The NK/LK kernel path (compute_confusion_matrix_sparse) is not
touched because it has no exclusion concept: proteins_with_gt already
matches ne by construction, and coverage is bounded by
[0, 1] without any extra masking.
Why this was not caught by the fork’s parity tests¶
The parity tests in tests/diff/test_oracle_parity.py compare the
fork’s output against a frozen pickle of the upstream evaluator run on
the same corpora. They enforce bit-/ULP-exact equality across every
column (including n and cov), so any semantic correction in
the PK branch will look like a regression.
To keep the parity gate honest, the fix is accompanied by two changes in the test suite:
tests/test_pk_coverage_bug.py: a positive regression gate with a synthetic three-protein PK scenario. One of the proteins has all its GT annotations pre-excluded. The test asserts thatmetrics['n'] ≤ neand that TP/FP/FN/recall are unaffected. This test fails if the fix is ever reverted.tests/diff/test_oracle_parity.py: a_maybe_xfail_pk()helper xfails the PK variants of the oracle parity with a documented reason. The NK/LK variants continue to enforce bit-exact parity with upstream. The xfail is intentional and load-bearing: it records the fact that the fork has deliberately diverged from upstream on PK semantics, not because of a numerical drift.
Consequences¶
The sections below document the measured impact and operational steps required after applying the fix.

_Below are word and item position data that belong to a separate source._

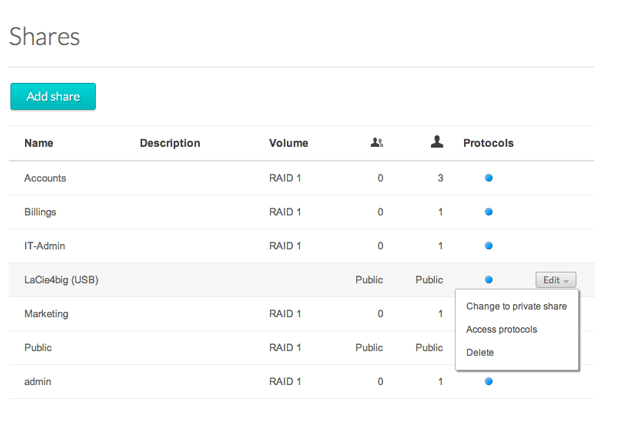This screenshot has height=424, width=640.
Task: Click the LaCie4big (USB) protocol blue dot
Action: click(489, 280)
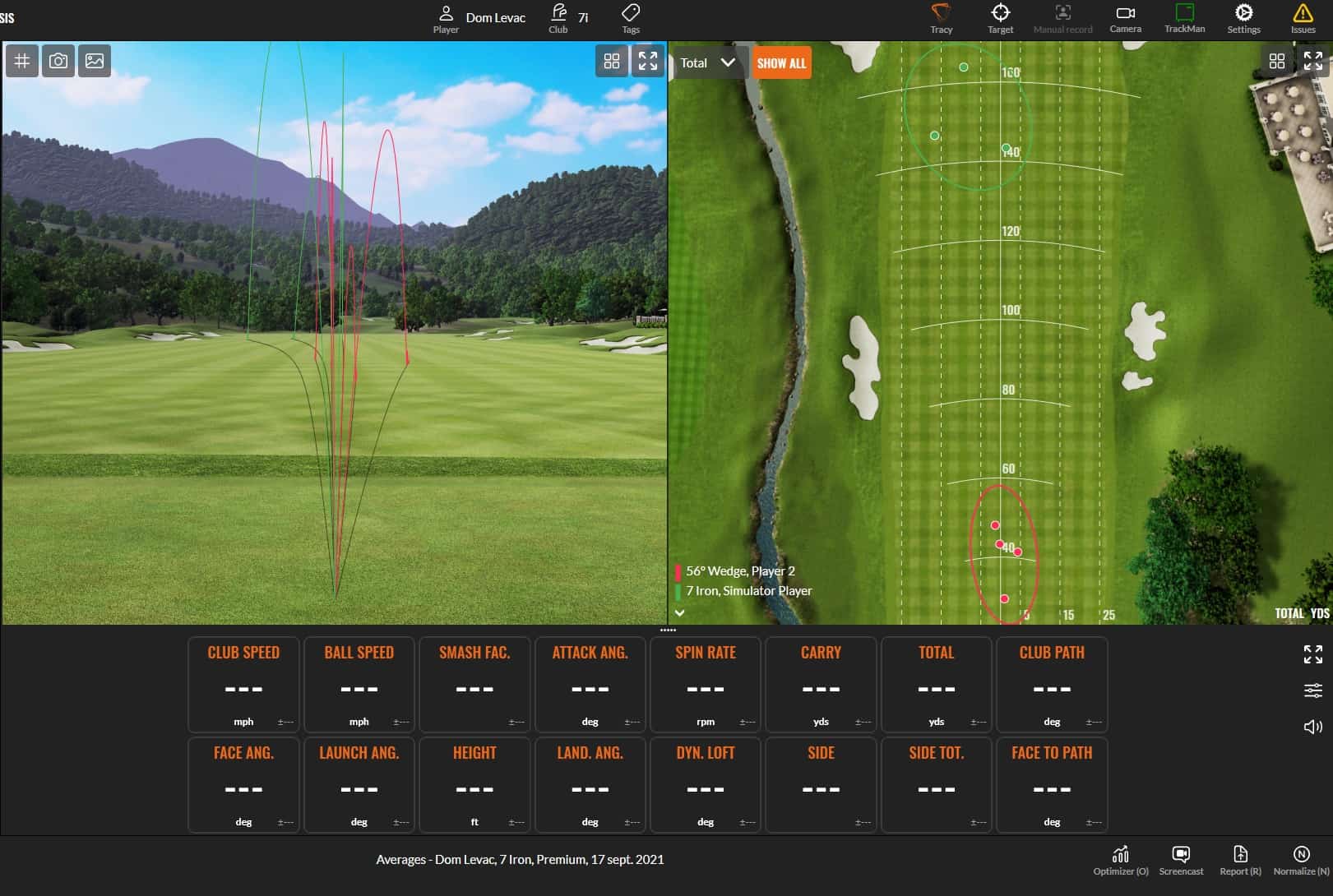Select the CARRY stat tile

tap(820, 684)
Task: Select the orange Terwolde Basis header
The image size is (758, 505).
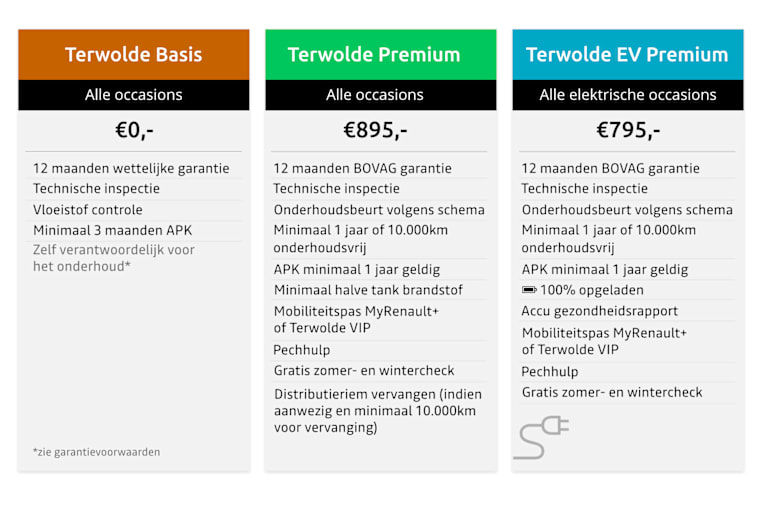Action: [x=134, y=55]
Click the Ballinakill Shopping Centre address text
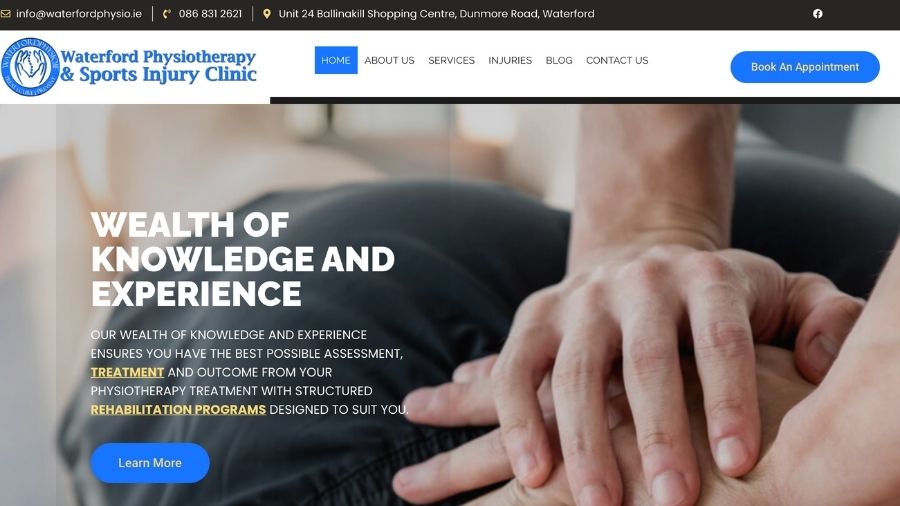Image resolution: width=900 pixels, height=506 pixels. (x=436, y=14)
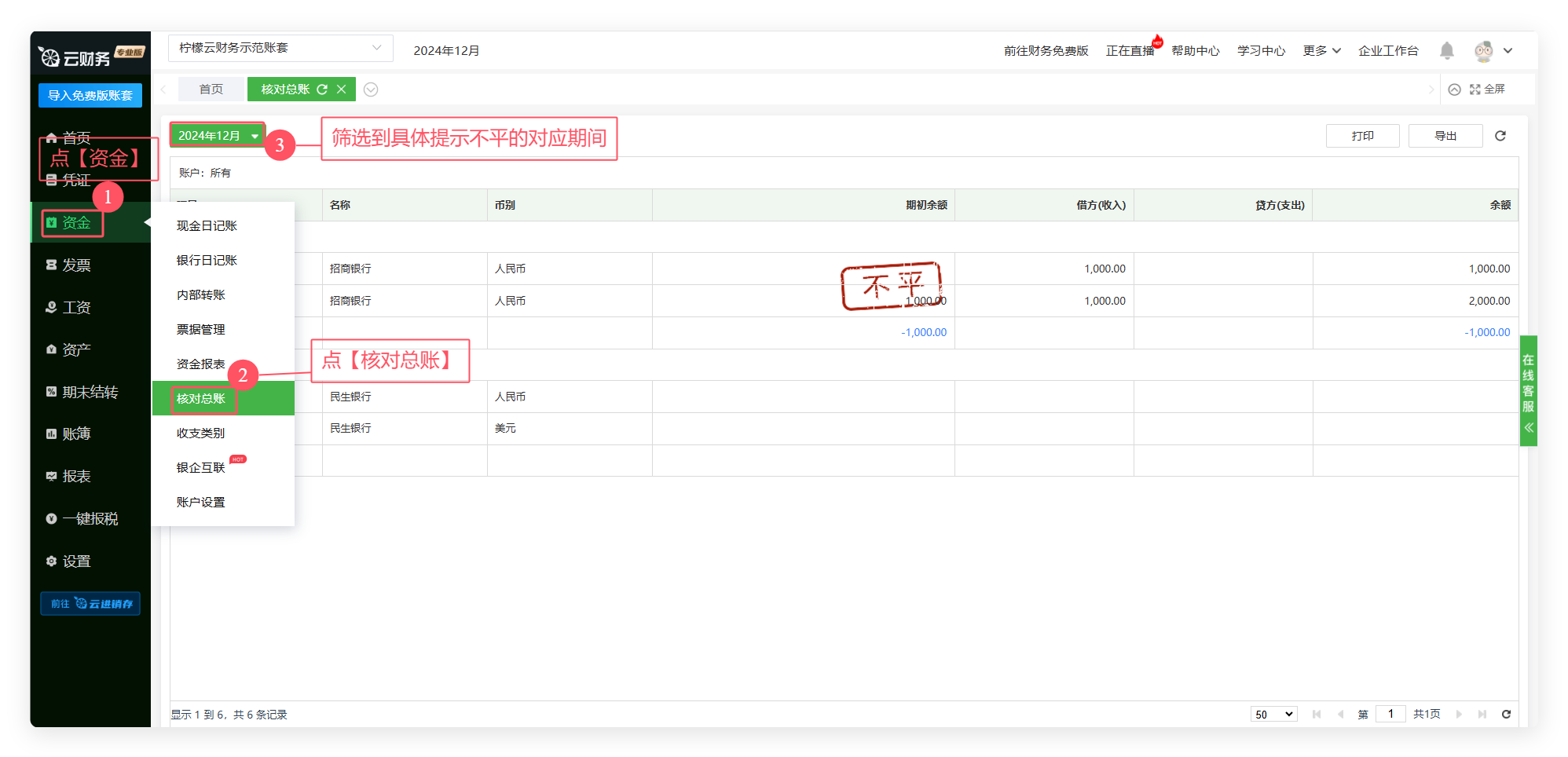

Effect on the PROTEA 220→230 benchmark¶
After re-running the 15 PK evaluations under the patched fork:
Cell |
Fmax (before) |
Fmax (after) |
Δ |
|---|---|---|---|
PK BPO |
0.130 |
0.198 |
+0.068 |
PK CCO |
0.301 |
0.366 |
+0.065 |
PK MFO |
0.210 |
0.291 |
+0.081 |
PK BPO coverage |
1.94 |
0.97 |
−0.97 |
PK BPO precision |
0.088 |
0.157 |
+0.069 |
NK and LK cells are unchanged within float noise. The thesis PK metrics reported hereafter reflect the corrected computation.
Operational implication¶
cafaeval-proteais installed in PROTEA via afile://path dependency. After pulling a new fork commit, the venv must be force- reinstalled:pip install --force-reinstall --no-deps /path/to/cafaeval-proteabecause
poetry installtreats the local path as satisfied once the lockfile hash matches. A plainpoetry installwill silently leave the old module insite-packages/.Every live
worker-evaluationsprocess holds thecafaevalmodule in memory. Reinstalling the package does not hot-patch running workers; they must be restarted to pick up the fix:systemctl --user restart protea-worker-evaluationsEvaluationResultrows persisted before the fix carry the buggycov/precisionvalues and must be discarded (DELETE via/annotations/evaluation-sets/{id}/results/{rid}; the endpoint cascades to MinIO artifacts). The launcher re-fires new runs automatically for anyprediction_setthat loses its eval.
We should push this fix upstream¶
The bug exists verbatim in claradepaolis/CAFA-evaluator-PK and, as
far as we can tell, has never been flagged in an issue. The fix is
small, semantically justified, and strictly improves correctness for
every downstream user of the PK branch. An upstream report with the
minimal reproducer from tests/test_pk_coverage_bug.py is pending.